Tokens

Definition

Tokens represent the fundamental units into which raw text is divided for processing by language models and other NLP systems. Rather than processing raw characters or words directly, modern language models operate on discrete token sequences, where each token maps to a numerical identifier enabling efficient computation. The tokenization process bridges human language and machine computation, determining what granularity of linguistic information models see and process. This seemingly simple preprocessing step profoundly impacts model architecture choices, computational efficiency, vocabulary coverage, and downstream performance across diverse tasks and languages.

Historical Evolution

Tokenization has evolved dramatically alongside NLP methodology. Early NLP systems operated at the word level, treating space-separated sequences as atomic units. This word-level approach faced fundamental limitations: handling unknown words (out-of-vocabulary or OOV terms) proved problematic, as systems either discarded rare words or replaced them with a universal unknown token, destroying valuable semantic information. Additionally, morphologically rich languages with productive inflection and derivation produced massive vocabularies where rare word forms appeared only once or twice in training data.
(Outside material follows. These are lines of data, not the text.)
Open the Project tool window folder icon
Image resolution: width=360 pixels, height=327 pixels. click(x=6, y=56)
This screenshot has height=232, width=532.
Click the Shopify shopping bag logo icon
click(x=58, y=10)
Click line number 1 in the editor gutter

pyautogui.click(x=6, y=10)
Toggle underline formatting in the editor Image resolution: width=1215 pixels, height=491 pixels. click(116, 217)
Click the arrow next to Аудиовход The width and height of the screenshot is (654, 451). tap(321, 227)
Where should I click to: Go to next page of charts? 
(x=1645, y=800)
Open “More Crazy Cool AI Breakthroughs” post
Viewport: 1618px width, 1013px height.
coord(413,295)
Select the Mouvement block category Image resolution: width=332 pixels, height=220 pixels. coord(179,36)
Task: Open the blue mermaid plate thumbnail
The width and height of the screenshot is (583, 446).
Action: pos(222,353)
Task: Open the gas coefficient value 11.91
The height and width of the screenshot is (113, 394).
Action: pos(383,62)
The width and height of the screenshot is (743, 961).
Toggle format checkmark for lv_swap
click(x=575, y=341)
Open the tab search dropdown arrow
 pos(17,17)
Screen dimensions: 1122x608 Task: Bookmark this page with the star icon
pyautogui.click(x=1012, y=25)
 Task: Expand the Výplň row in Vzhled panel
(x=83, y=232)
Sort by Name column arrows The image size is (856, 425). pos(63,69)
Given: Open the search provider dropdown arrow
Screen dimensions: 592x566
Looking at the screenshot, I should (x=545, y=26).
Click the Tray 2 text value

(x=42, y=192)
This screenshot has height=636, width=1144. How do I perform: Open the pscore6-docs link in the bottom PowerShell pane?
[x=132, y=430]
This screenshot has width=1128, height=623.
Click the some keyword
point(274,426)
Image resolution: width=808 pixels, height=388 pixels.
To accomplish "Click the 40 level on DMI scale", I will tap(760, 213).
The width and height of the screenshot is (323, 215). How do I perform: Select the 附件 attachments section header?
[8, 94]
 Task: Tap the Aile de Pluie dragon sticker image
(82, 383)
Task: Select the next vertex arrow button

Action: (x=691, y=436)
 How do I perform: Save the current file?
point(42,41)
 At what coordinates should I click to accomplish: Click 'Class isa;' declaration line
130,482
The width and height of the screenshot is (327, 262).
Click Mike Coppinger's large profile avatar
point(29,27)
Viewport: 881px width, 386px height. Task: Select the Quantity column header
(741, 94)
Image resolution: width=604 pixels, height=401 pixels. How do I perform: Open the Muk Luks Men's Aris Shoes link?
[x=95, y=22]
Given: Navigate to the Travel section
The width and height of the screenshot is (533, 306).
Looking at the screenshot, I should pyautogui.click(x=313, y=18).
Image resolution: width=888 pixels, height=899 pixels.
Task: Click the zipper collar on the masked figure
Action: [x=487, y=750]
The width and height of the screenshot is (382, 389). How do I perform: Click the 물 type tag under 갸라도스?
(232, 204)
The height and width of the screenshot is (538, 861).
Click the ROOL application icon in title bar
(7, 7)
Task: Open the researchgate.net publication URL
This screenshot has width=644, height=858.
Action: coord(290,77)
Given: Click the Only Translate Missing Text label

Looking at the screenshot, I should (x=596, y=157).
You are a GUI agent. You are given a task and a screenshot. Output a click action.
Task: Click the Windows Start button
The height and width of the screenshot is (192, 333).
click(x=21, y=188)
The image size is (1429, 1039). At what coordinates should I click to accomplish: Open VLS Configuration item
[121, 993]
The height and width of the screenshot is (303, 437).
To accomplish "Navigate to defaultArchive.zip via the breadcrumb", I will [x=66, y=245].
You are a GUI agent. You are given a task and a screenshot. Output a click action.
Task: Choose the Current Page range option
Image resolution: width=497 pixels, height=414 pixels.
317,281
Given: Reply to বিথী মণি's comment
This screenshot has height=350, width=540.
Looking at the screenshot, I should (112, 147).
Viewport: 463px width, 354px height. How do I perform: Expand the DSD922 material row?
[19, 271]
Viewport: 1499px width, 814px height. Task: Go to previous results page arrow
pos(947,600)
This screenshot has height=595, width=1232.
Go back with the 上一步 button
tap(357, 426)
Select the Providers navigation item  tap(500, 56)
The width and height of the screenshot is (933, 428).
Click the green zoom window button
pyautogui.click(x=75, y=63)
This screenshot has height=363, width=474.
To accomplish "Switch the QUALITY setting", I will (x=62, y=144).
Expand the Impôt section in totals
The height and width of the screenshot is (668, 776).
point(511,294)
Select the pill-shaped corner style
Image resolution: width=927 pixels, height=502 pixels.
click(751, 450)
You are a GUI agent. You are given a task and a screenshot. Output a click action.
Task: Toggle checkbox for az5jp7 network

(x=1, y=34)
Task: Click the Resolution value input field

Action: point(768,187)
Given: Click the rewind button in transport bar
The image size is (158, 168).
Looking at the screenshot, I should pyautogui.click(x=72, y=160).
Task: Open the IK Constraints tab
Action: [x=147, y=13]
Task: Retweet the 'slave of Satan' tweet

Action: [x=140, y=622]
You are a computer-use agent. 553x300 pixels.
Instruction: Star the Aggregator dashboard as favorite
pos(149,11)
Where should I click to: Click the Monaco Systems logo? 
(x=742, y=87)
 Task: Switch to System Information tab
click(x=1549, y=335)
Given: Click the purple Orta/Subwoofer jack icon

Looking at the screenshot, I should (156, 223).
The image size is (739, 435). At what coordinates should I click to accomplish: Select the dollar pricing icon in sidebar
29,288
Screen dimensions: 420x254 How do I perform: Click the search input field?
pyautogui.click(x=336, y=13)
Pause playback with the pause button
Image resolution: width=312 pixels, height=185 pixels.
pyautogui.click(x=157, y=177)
The neural era brought character-level models that processed text as sequences of individual characters, avoiding vocabulary limitations entirely but creating excessively long sequences that amplified computational costs and made learning long-range dependencies difficult. Hybrid approaches emerged using character information to augment word embeddings—models like fastText and ELMo used character sequences within or below word-level models to handle novel words and spelling variations while maintaining reasonable sequence lengths.

The transformative breakthrough came with Byte Pair Encoding (BPE), introduced by Sennrich and colleagues in 2016 for neural machine translation. BPE discovered an elegant middle path: automatically learned subword units balancing vocabulary coverage with sequence length. Rather than manually designing tokenization schemes, BPE iteratively merged the most frequent adjacent character pairs, discovering linguistically-motivated subunits like morphemes and common prefixes/suffixes without explicit linguistic guidance. This algorithmic approach proved immediately successful, scaling to billions of parameters while maintaining fixed-size vocabularies.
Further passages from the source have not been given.